NLRB Responses to Right-to-Work:

Right-to-Work legislation is permitted under the National Labor Relations Act (NLRA), although with increased momentum demonstrated across traditionally staunch labor bastions like Wisconsin, Indiana, and Michigan over the last few years, the current National Labor Relations Board (NLRB) has made rumblings that it may seek avenues to undercut the financial impact such laws have on organized labor. For example, in a 2015 case, United Steel, Paper and Forestry Rubber, Manufacturing, Energy, Allied Industrial and Service Workers International Union, Local 1192 (Buckeye Florida) (12-CB-109654), the NLRB invited amicus briefs to address whether the NLRB should adopt a rule permitting unions to collect fees from nonmembers for grievance processing. However, the issue never was decided by the NLRB because the NLRB’s general counsel and the respondent union worked out a deal to resolve the pending unfair labor practice against the union with the current NLRB, however, it makes sense to stay tuned.

Union Shenanigans:

More recently, Right–to-Work laws have resulted in other NLRB litigation against unions for bad behavior as unions attempt to protect their dues base. Earlier this month the Detroit News published an article  about a current autoworker who has filed an unfair labor practice charge against the United Auto Workers (UAW) with the NLRB’s Region 7 Regional Director, Terry Morgan, alleging he was harassed because of his exercise of rights under Michigan’s Right-to-Work law. Among other things it is alleged the UAW has tried to silence the charging party by having union representatives shadow him and/or write him up for minor safety violations; and the article reports flyers have been posted or distributed in the plant calling him “a**** of the month” for not paying union dues.

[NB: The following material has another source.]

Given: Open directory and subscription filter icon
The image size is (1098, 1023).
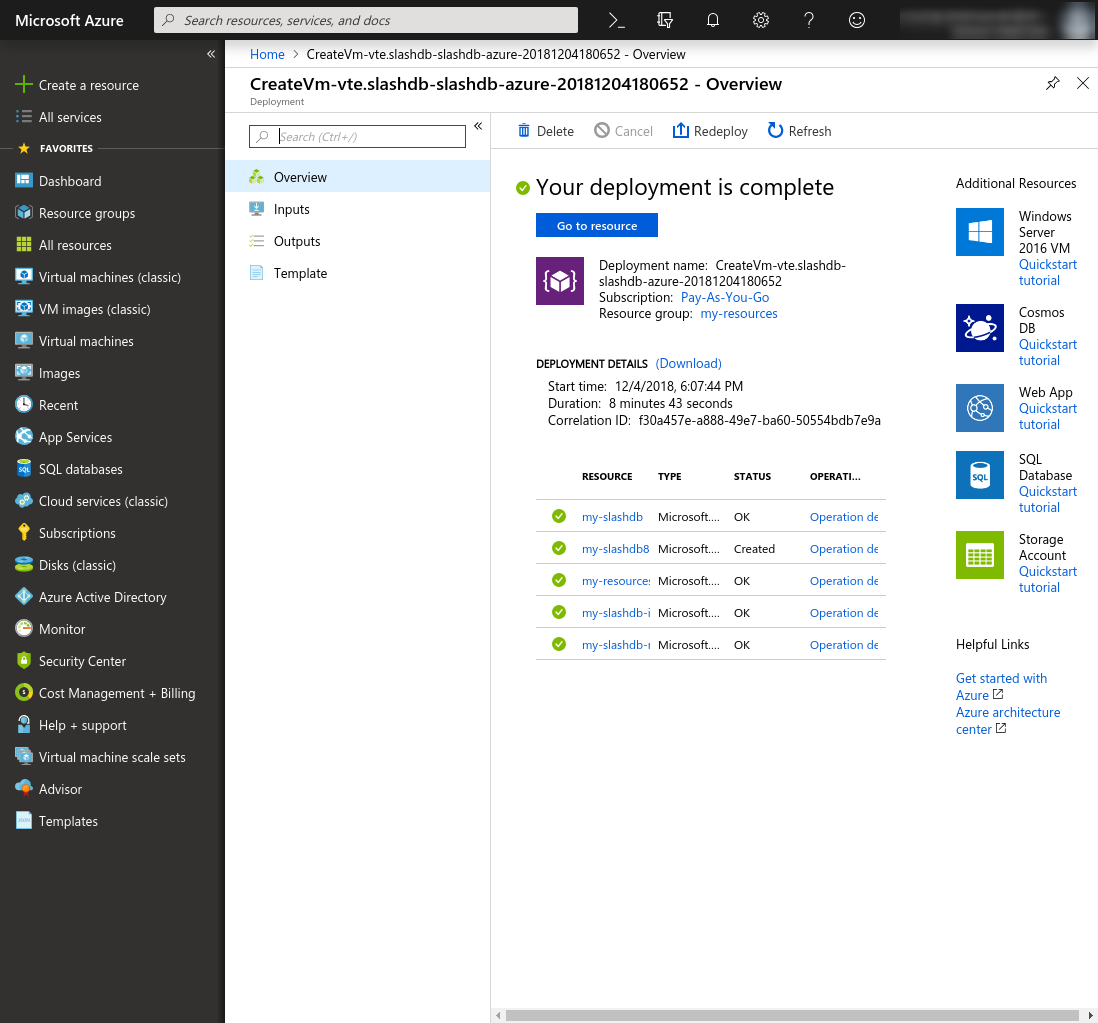Looking at the screenshot, I should tap(665, 20).
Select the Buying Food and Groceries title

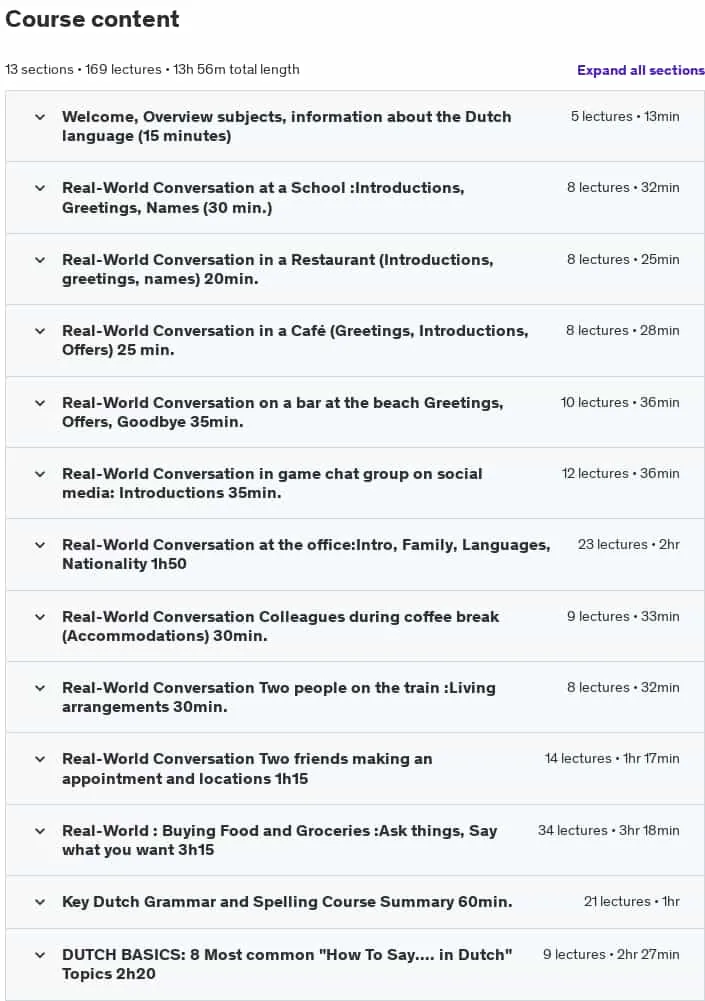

Such conduct or public shaming of individuals who do not pay union dues (oftentimes called scabs or freeloaders) in Right-to-Work states through social media posts, published lists or even union paid-for billboards has, unfortunately, become a much more common tactic as the Right-to-Work debate has intensified and unions have lost members because of such laws. Such tactics may not be surprising given the pressure on unions to retain members, even though a Gallup Poll found that 71 percent of Americans support Right-to-Work.

Colorado in Play:

In fact, the support for Right-to-Work legislation (and union opposition) may soon be put to the test again, this time in Colorado. At the end of February, the Colorado Senate passed Senate Bill 70  which would introduce Right-to-Work in Colorado, and would do so with additional restrictions on how unions would be able to collect dues and requiring restrictive union dues authorization cards. That legislation is now pending in the Colorado House State, Veterans, and Military Affairs Committee. It remains to be seen if Colorado might be the next Right-to-Work domino to fall. What is surely true, however, is that these battle lines and the politicization of this debate, does not appear to be subsiding.